Aim of the exercise: Search the records below for the string "Select" and report only the number of lines that contain it.

Collected data
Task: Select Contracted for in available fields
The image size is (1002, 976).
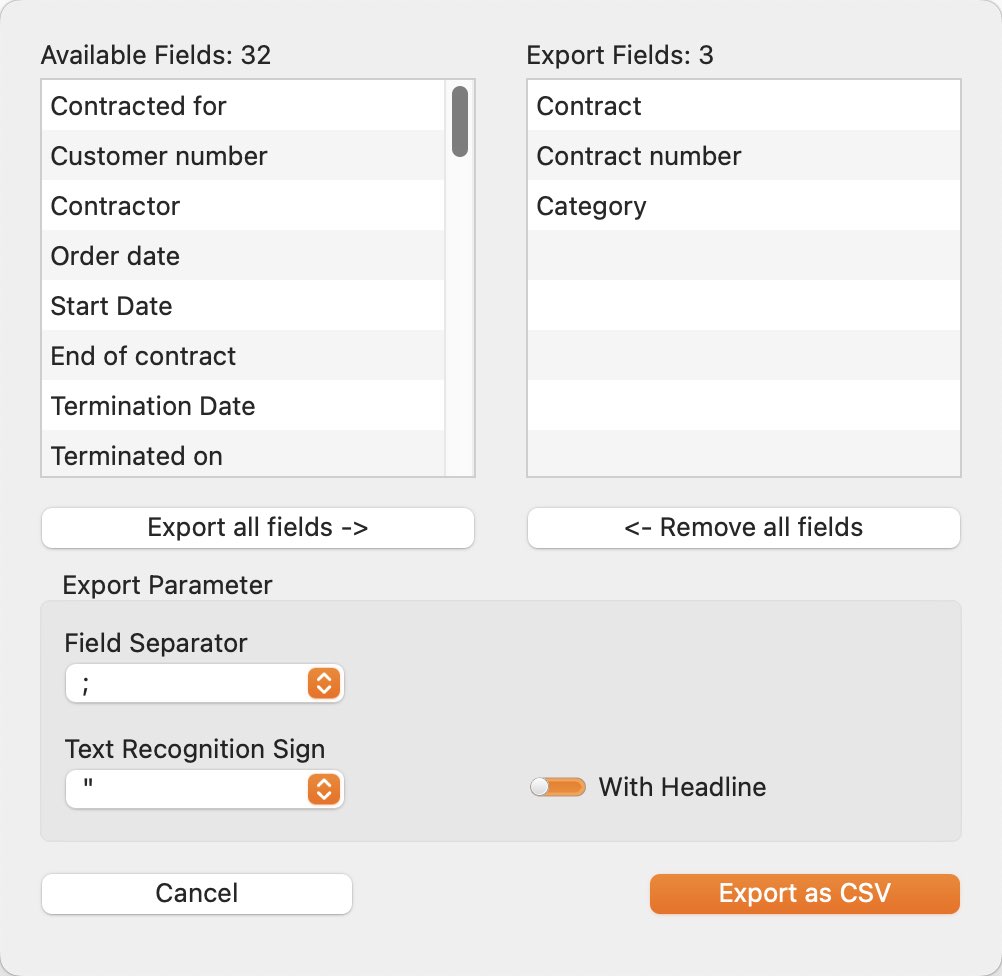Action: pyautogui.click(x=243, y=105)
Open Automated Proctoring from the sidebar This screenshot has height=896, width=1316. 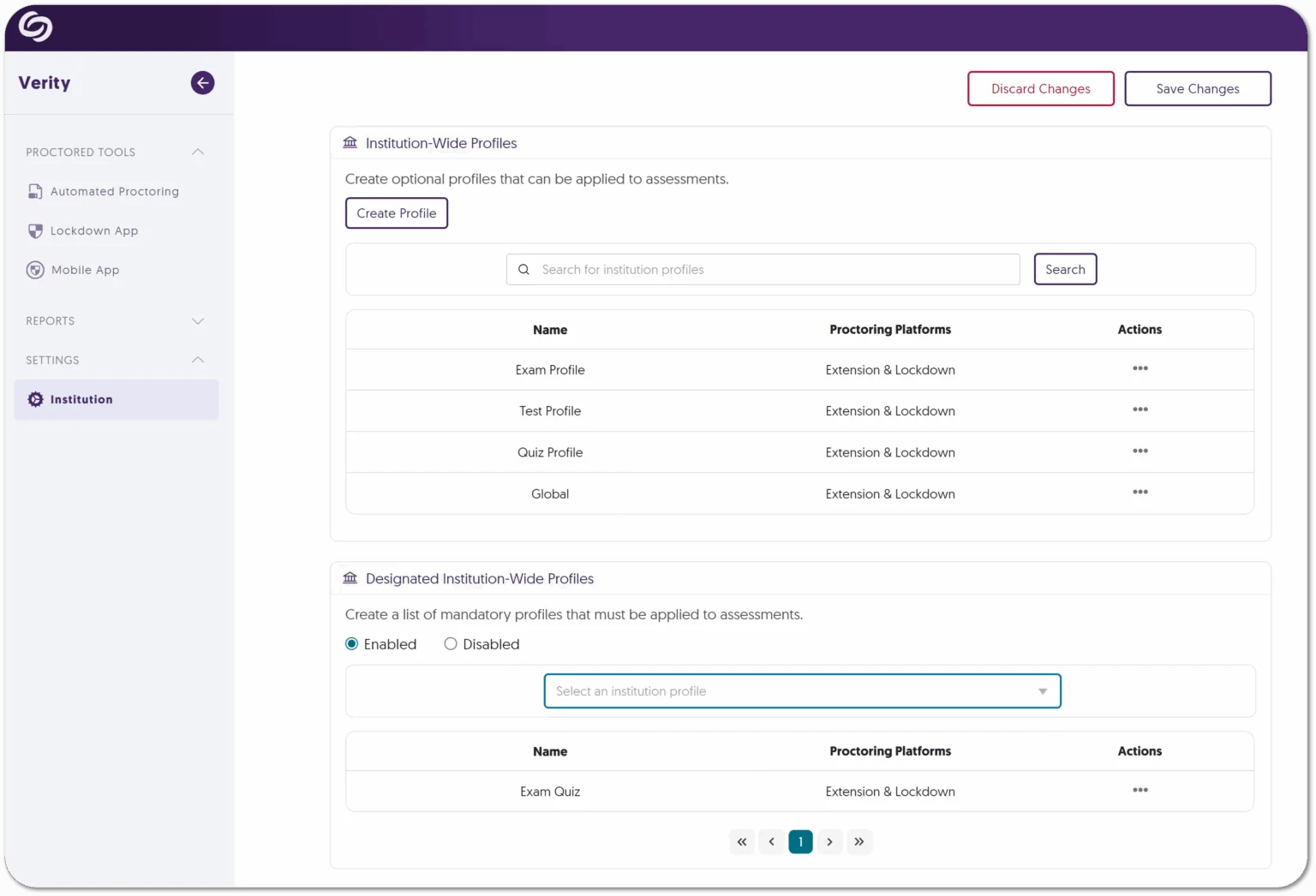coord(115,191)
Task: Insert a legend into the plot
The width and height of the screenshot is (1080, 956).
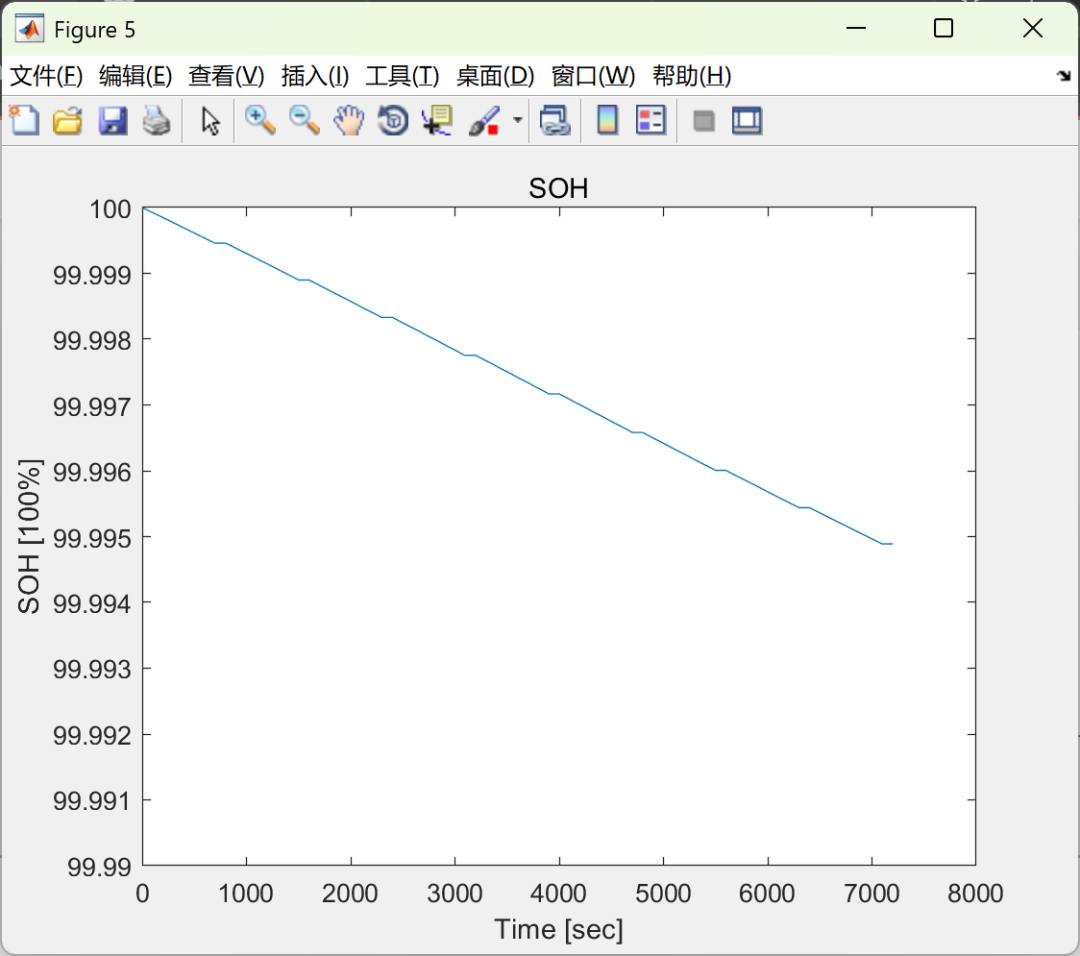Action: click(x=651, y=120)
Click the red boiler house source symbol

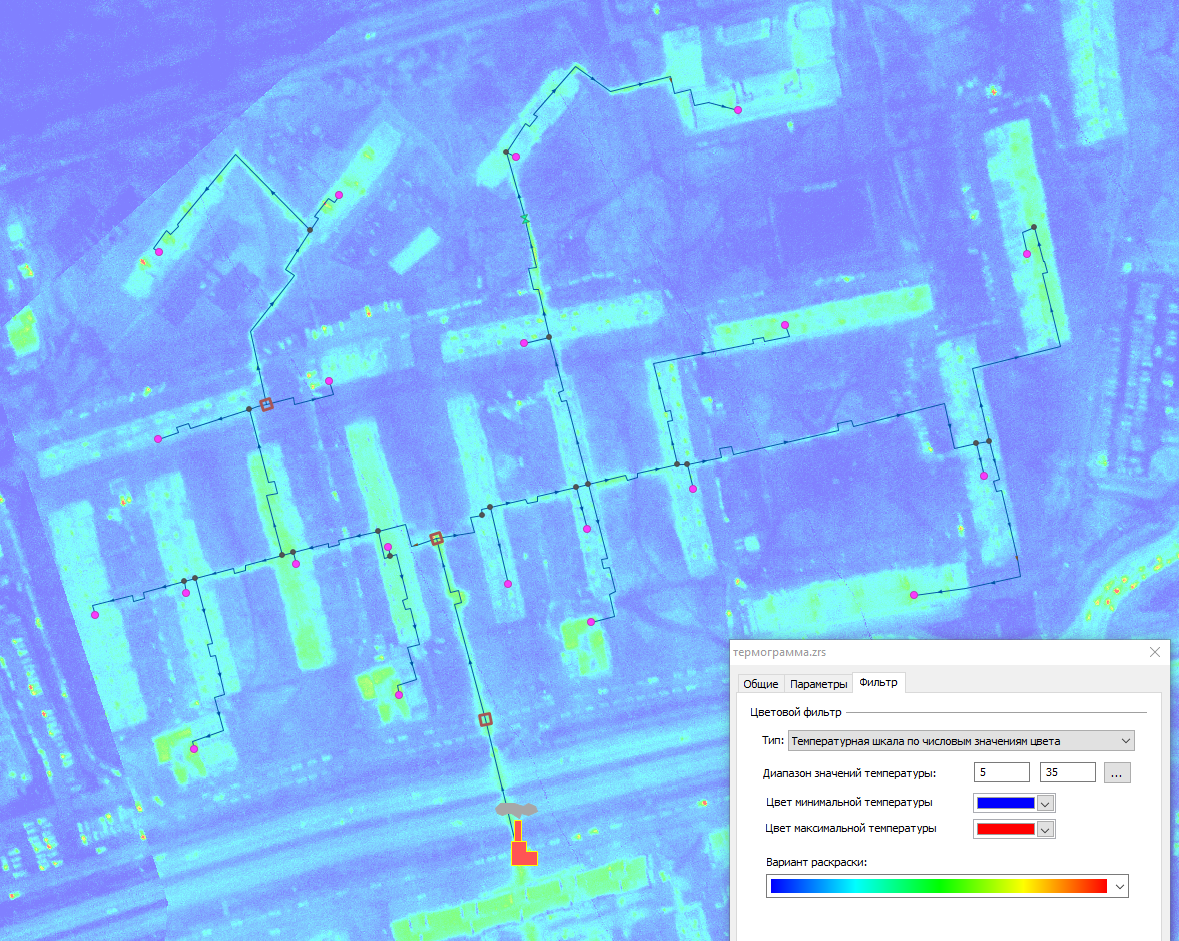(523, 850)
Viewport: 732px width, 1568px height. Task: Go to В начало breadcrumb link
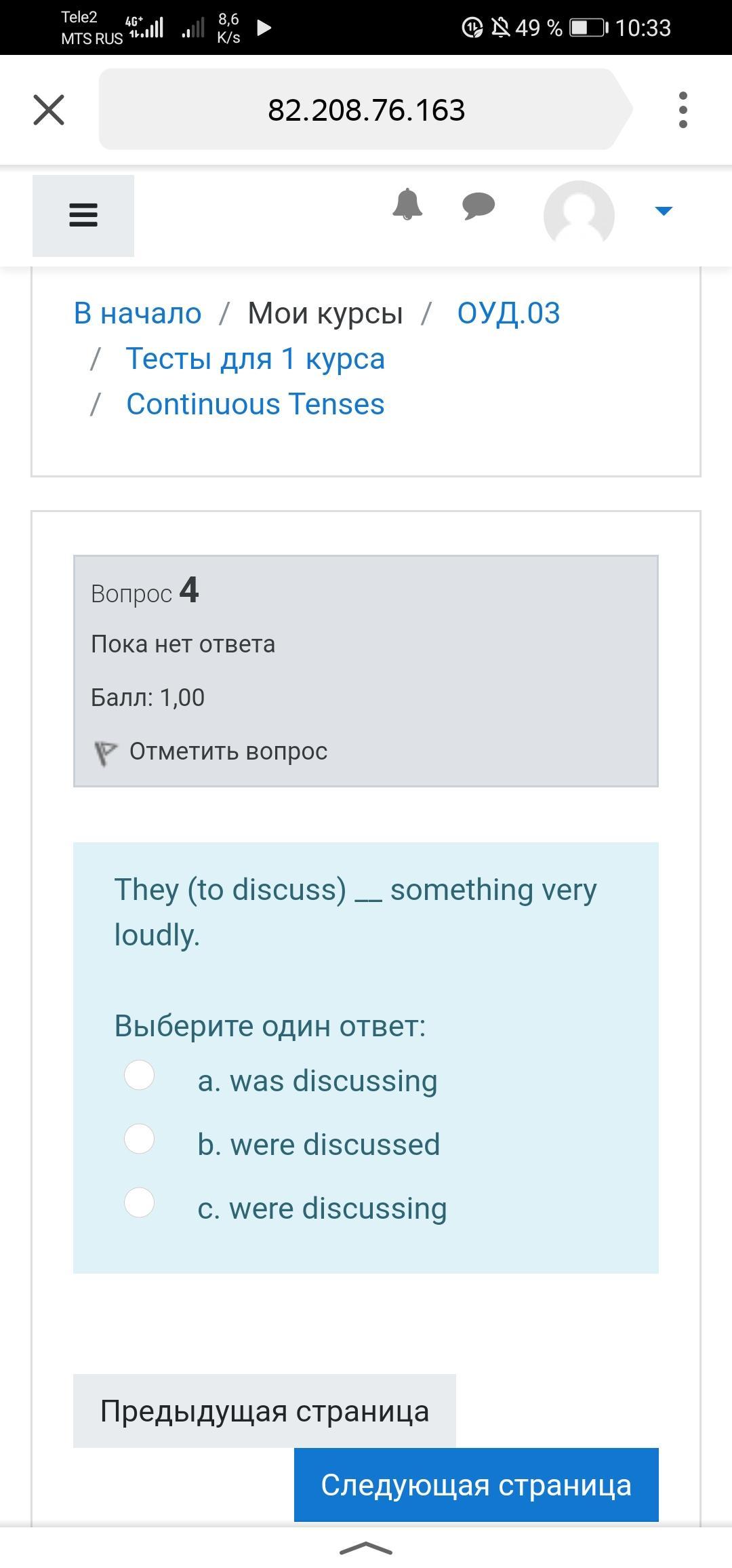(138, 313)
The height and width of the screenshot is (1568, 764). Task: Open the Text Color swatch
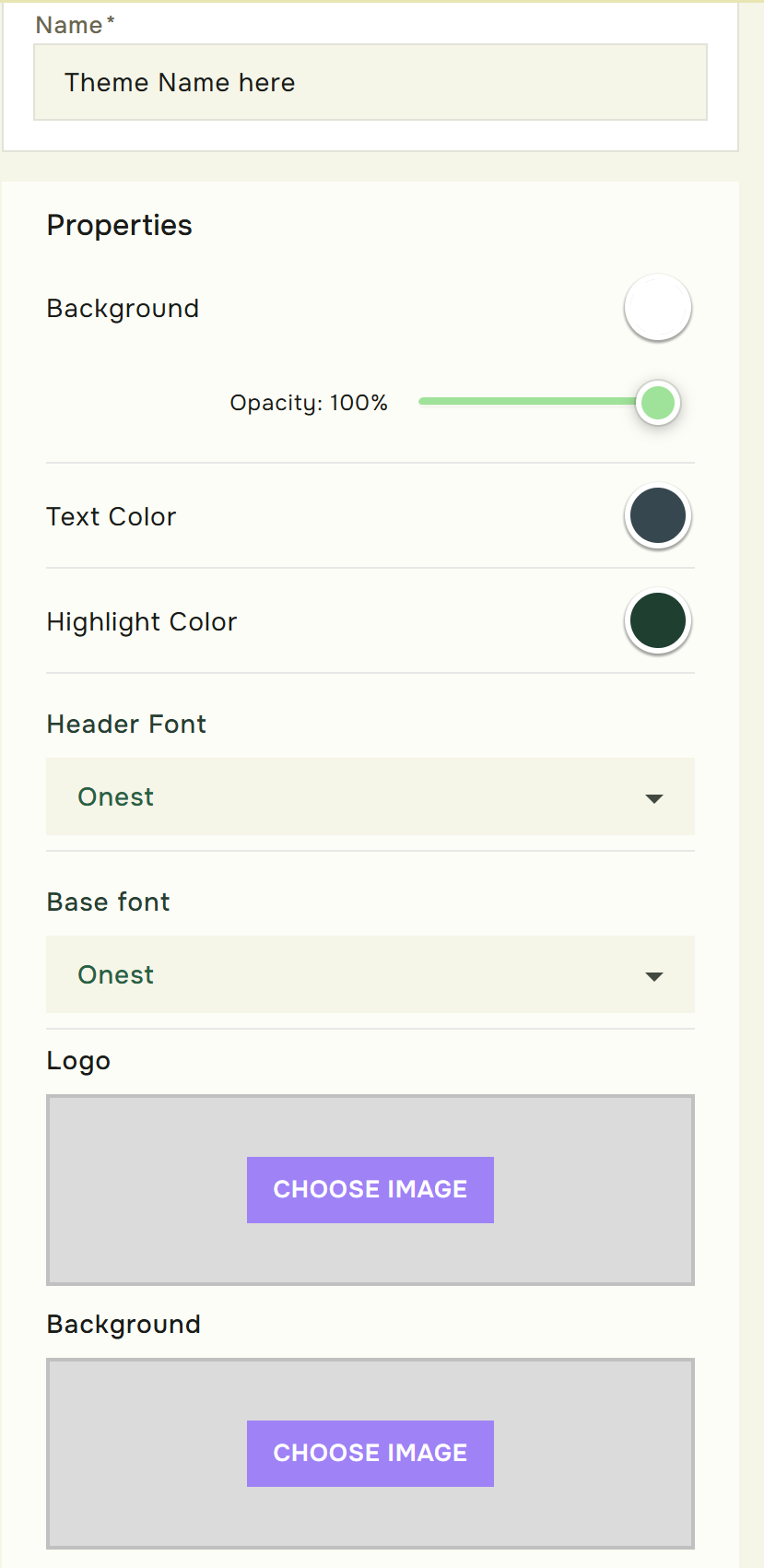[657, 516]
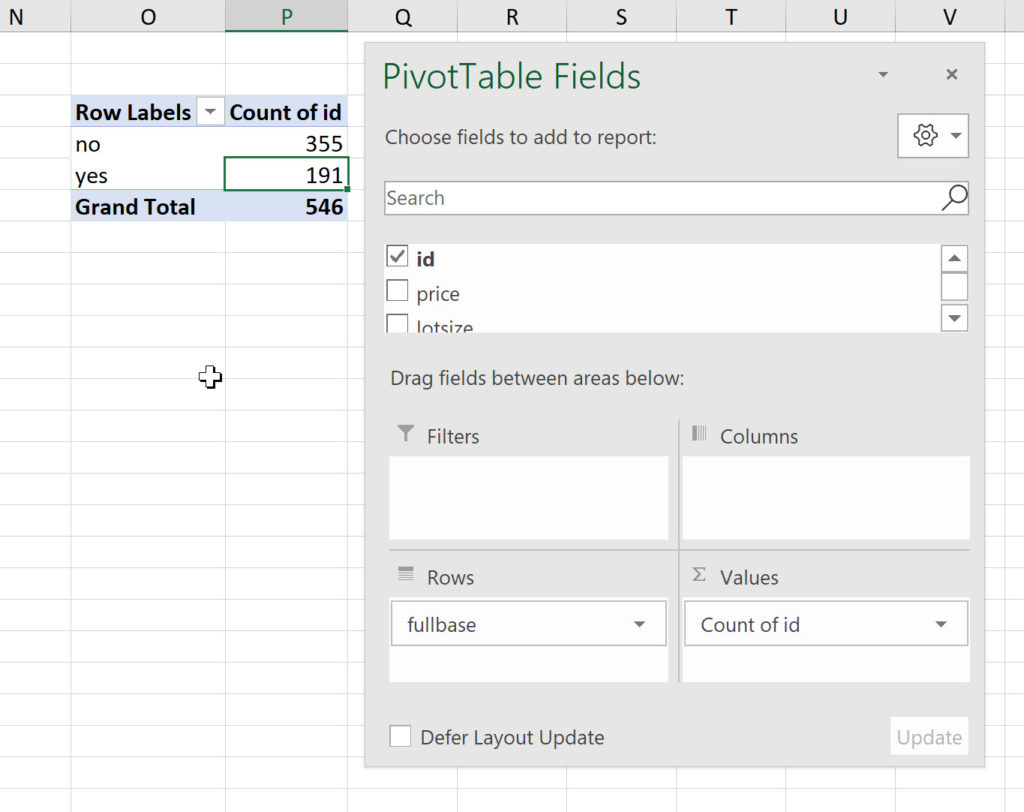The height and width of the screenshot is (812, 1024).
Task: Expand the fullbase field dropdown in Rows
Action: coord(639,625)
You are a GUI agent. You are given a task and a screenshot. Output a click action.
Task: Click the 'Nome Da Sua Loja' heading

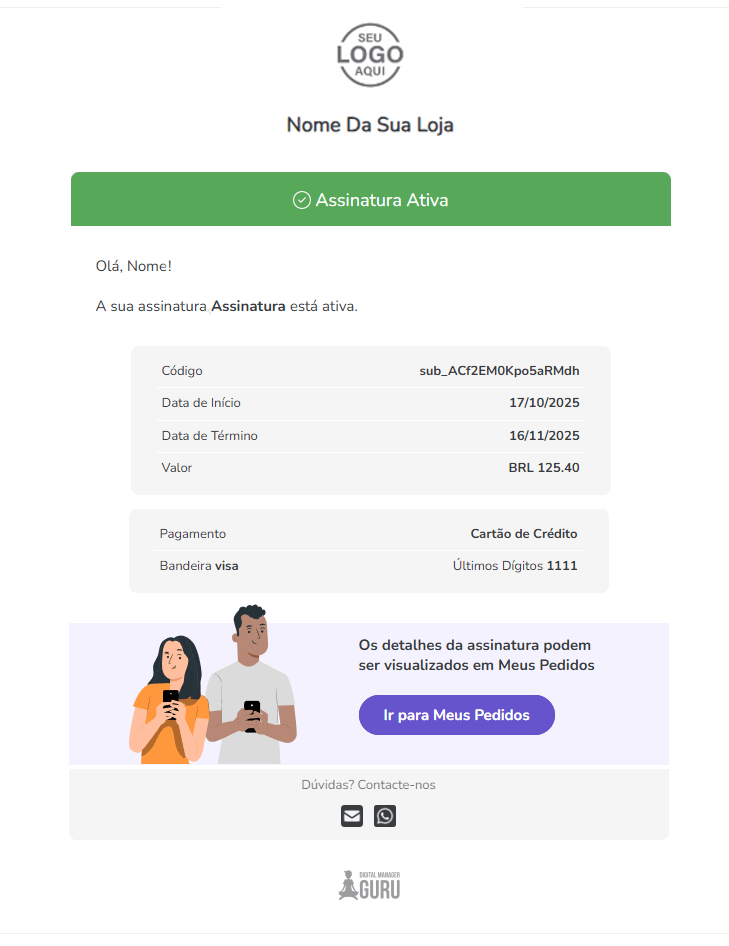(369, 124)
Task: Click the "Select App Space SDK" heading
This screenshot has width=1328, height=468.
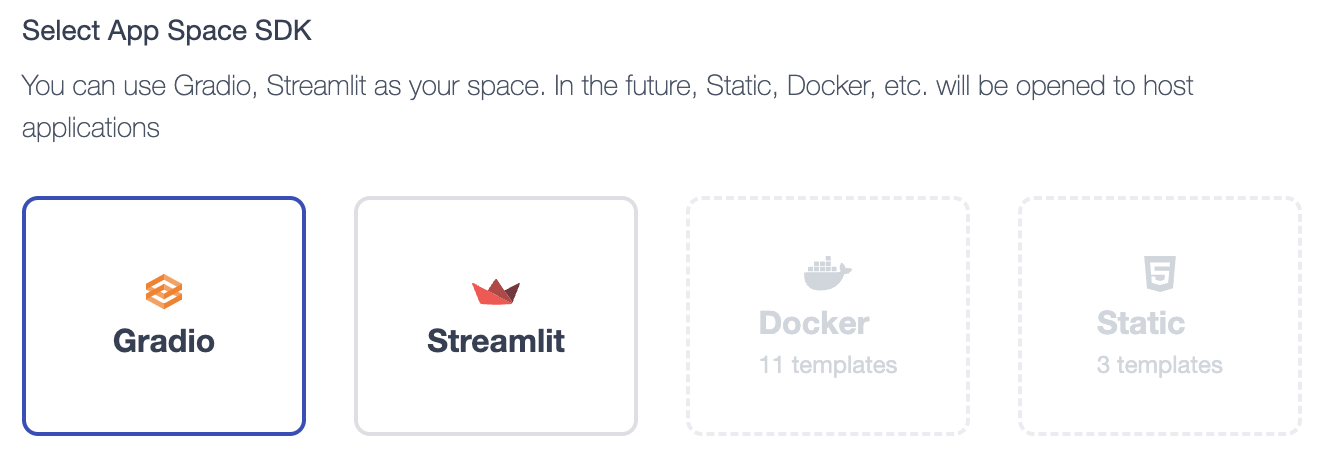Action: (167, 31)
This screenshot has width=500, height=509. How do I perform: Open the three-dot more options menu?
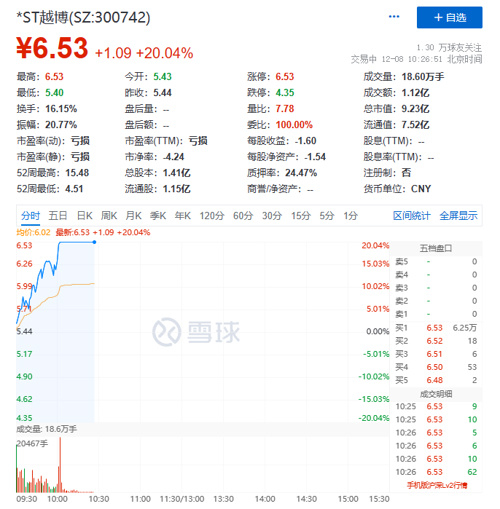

Output of the task: 2